A post hole clam-shell digger, also called post hole pincer or simply post hole digger, is a tool used to dig holes in the ground, typically from a few inches to about a foot in diameter, for general purposes such as setting fence and sign posts, or planting saplings.

==Description==
The tools consists of two articulated shovel-like blades, forming an incomplete hollow cylinder about a foot long and a few inches wide, with two long handles that can put the blades in an "open" (parallel) position or a "closed" (convergent) position.

==Operation==
In operation, the tool is jabbed into the ground with the blades in the open position. The handles are then operated to close the blades, thus grabbing the portion of soil between them. The tool is then pulled out and the soil is deposited by the side of the hole. The process is repeated until the cavity is deep and wide enough. Sometimes dry or sandier soils will not stay secured in the clams, so water is added to make the soil adhere, or an alternative tool is used instead.

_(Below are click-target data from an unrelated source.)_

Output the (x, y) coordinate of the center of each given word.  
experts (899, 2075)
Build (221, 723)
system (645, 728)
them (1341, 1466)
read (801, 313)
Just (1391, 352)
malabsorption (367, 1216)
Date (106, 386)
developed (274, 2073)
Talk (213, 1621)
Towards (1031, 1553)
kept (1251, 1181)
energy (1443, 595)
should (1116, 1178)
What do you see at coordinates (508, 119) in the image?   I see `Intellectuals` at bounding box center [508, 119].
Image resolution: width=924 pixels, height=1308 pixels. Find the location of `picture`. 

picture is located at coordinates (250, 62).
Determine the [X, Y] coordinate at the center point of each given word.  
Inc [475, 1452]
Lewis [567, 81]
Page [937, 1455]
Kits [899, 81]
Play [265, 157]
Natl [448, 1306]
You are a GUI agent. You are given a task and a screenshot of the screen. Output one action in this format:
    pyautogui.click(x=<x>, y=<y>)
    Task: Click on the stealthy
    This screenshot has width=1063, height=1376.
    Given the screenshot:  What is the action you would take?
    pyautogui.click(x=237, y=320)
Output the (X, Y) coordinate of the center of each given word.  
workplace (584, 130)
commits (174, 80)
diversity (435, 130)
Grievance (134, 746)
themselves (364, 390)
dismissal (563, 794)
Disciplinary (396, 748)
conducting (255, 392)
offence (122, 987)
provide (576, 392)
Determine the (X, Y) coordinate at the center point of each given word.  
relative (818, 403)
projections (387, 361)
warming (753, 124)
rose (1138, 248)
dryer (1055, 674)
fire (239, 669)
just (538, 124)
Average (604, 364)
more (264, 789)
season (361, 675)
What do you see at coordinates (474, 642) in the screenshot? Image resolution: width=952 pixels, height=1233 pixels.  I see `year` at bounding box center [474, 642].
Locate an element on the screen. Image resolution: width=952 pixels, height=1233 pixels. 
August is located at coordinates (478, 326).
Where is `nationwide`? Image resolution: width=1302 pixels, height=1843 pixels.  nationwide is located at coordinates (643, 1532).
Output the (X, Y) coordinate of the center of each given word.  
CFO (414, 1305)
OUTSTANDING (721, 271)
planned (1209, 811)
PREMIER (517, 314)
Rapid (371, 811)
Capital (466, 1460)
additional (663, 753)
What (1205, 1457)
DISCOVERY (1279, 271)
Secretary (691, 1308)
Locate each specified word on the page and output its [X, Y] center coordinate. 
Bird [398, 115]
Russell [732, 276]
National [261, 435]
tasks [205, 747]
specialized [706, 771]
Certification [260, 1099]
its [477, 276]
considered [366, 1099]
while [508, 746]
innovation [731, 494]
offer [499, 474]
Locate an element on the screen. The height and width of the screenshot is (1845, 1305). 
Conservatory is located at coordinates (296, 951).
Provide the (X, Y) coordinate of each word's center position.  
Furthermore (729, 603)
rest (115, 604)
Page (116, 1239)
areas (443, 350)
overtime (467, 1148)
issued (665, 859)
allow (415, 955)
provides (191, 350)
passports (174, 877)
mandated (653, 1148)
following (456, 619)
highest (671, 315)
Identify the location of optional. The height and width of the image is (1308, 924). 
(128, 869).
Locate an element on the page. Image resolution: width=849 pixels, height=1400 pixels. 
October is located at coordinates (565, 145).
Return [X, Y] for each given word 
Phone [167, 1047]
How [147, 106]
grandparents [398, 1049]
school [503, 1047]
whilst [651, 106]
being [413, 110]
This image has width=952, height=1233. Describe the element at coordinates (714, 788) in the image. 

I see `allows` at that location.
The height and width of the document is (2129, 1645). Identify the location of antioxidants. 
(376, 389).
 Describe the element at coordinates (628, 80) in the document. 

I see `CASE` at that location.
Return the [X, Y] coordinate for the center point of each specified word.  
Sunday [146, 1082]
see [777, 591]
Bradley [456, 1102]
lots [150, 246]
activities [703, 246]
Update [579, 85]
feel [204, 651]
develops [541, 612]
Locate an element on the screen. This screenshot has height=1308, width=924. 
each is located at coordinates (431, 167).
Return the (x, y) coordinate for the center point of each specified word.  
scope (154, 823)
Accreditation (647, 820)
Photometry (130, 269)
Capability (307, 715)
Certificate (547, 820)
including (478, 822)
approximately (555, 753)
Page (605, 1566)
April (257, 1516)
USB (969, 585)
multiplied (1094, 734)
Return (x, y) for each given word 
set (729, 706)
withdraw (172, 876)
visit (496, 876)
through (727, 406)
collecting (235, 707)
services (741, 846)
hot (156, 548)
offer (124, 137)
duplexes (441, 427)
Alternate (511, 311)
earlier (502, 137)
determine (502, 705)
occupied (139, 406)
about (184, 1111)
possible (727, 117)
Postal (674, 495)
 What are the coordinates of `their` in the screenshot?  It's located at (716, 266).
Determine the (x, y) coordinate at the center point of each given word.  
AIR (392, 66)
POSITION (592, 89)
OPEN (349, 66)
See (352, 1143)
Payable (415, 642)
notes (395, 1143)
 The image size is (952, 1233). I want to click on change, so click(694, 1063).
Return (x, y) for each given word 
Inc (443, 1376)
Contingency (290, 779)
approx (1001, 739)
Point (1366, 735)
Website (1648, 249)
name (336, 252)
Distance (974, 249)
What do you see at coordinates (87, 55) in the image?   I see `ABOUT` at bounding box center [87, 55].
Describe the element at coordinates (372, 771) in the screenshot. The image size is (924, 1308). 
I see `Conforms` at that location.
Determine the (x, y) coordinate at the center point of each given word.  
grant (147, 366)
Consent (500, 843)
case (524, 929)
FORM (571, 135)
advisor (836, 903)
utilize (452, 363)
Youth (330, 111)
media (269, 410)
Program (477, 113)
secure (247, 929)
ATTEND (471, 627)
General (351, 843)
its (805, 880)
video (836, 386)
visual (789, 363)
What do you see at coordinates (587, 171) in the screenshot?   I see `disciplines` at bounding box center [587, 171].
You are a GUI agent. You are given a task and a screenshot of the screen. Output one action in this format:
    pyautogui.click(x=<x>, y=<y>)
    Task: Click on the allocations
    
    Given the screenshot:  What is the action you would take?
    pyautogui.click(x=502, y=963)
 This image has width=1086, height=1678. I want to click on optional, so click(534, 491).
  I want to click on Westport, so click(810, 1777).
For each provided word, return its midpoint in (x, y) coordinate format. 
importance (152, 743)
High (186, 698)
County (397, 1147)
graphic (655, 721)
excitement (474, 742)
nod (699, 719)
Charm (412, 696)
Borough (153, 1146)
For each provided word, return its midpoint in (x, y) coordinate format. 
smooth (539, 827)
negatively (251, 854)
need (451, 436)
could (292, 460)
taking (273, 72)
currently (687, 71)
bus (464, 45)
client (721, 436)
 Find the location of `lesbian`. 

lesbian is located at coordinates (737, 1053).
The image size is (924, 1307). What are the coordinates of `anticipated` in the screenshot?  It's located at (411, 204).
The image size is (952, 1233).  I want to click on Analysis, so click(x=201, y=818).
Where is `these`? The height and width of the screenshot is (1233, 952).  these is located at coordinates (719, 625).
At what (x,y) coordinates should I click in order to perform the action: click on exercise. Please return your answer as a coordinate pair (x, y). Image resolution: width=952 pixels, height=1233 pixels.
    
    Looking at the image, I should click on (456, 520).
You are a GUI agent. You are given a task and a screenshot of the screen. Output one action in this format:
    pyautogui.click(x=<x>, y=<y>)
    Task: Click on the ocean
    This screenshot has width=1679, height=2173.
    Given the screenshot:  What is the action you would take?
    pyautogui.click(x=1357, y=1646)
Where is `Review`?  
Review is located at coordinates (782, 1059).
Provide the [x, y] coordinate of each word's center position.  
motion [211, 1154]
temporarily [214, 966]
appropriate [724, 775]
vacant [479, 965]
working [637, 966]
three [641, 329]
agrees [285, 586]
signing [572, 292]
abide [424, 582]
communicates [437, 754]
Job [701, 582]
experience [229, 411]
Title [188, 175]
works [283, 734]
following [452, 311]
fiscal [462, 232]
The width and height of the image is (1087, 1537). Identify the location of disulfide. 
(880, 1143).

==Comparison with earth augers==
An earth auger is another tool that is used to dig holes in the ground, consisting of a rotating shaft with one or more blades attached at the lower end. A hand-powered auger is generally easier to use than a clam-shell digger, and can in principle dig deeper and remove more dry, sandy soils. It naturally creates a round and straight hole, but only of a fixed diameter. The shovel like shape of a clam-shell-type digger allows it to be used to dig holes of any shape and any diameter greater than that of the open blades.

== History and patent info ==
Clam-shell-type pole diggers seem to be a relatively recent invention, newer than earth augers. A patent was filed by J. Lawry of Lenoir City, Tennessee in 1908. The patent has the traditional clam-shell design with an extra spike in the center.